* _Problem details_
Copy out the article below on the funding crisis in community pharmacy, word for word and in full.

* _Document segment_
--------------------------------

Think ‘Pharmacy First’ this World Pharmacists Day to help alleviate pressures on the health service
Local pharmacists call on MLAs to help address funding crisis in community pharmacy
Father and daughter community pharmacy duo have briefed elected representatives on the current crisis facing community pharmacies across Northern Ireland at an All-Party Group Meeting held at Stormont.
Laurence and Laura O’Kane from O’Kane’s Pharmacy in Draperstown told MLAs that community pharmacists need support to grapple with the workforce, workload and funding issues which threaten to close the doors of local pharmacies in the heart of the community.
They highlighted that although community pharmacists are eager to do more, provide additional services, and take pressure off the health service, the sector urgently needs support to meet rising costs, provide stability and develop the workforce for new roles in the future.
Community pharmacists have long campaigned for adequate and recurrent funding from the Department of Health to allow safe services to patients to be properly planned and resourced.

--------------------------------

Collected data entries
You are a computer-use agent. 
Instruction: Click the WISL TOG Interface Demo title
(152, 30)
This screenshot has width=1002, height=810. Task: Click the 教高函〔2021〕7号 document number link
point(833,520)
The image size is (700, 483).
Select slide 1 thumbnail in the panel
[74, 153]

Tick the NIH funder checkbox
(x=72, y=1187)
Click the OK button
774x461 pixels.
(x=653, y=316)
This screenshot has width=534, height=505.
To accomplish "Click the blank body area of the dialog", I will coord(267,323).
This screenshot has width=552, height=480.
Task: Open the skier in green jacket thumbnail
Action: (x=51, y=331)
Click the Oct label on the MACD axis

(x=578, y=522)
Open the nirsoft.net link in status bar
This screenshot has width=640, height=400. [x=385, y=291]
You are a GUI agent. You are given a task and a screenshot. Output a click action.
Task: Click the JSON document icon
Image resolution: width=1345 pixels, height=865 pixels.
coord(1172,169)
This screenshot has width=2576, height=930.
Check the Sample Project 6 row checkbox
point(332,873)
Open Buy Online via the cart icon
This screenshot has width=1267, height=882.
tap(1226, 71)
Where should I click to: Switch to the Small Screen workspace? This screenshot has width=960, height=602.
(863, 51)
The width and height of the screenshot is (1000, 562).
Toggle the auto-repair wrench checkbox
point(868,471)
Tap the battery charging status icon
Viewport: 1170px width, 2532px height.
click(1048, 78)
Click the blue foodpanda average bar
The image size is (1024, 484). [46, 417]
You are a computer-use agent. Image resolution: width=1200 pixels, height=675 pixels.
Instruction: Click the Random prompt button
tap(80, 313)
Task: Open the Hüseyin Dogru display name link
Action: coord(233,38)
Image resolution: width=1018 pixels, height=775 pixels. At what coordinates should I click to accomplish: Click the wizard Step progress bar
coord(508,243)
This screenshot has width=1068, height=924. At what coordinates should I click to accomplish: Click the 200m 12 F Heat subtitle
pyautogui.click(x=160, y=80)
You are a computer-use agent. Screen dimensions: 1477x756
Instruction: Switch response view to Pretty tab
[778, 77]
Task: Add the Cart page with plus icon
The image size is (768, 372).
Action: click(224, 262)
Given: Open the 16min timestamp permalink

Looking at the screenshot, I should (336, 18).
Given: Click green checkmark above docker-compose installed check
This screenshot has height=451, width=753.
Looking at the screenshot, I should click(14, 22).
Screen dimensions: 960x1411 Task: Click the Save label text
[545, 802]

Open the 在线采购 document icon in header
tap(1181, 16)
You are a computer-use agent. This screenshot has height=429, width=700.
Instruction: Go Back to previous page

--------------------------------

* _Answer to the exercise_
Think ‘Pharmacy First’ this World Pharmacists Day to help alleviate pressures on the health service
Local pharmacists call on MLAs to help address funding crisis in community pharmacy
Father and daughter community pharmacy duo have briefed elected representatives on the current crisis facing community pharmacies across Northern Ireland at an All-Party Group Meeting held at Stormont.
Laurence and Laura O’Kane from O’Kane’s Pharmacy in Draperstown told MLAs that community pharmacists need support to grapple with the workforce, workload and funding issues which threaten to close the doors of local pharmacies in the heart of the community.
They highlighted that although community pharmacists are eager to do more, provide additional services, and take pressure off the health service, the sector urgently needs support to meet rising costs, provide stability and develop the workforce for new roles in the future.
Community pharmacists have long campaigned for adequate and recurrent funding from the Department of Health to allow safe services to patients to be properly planned and resourced.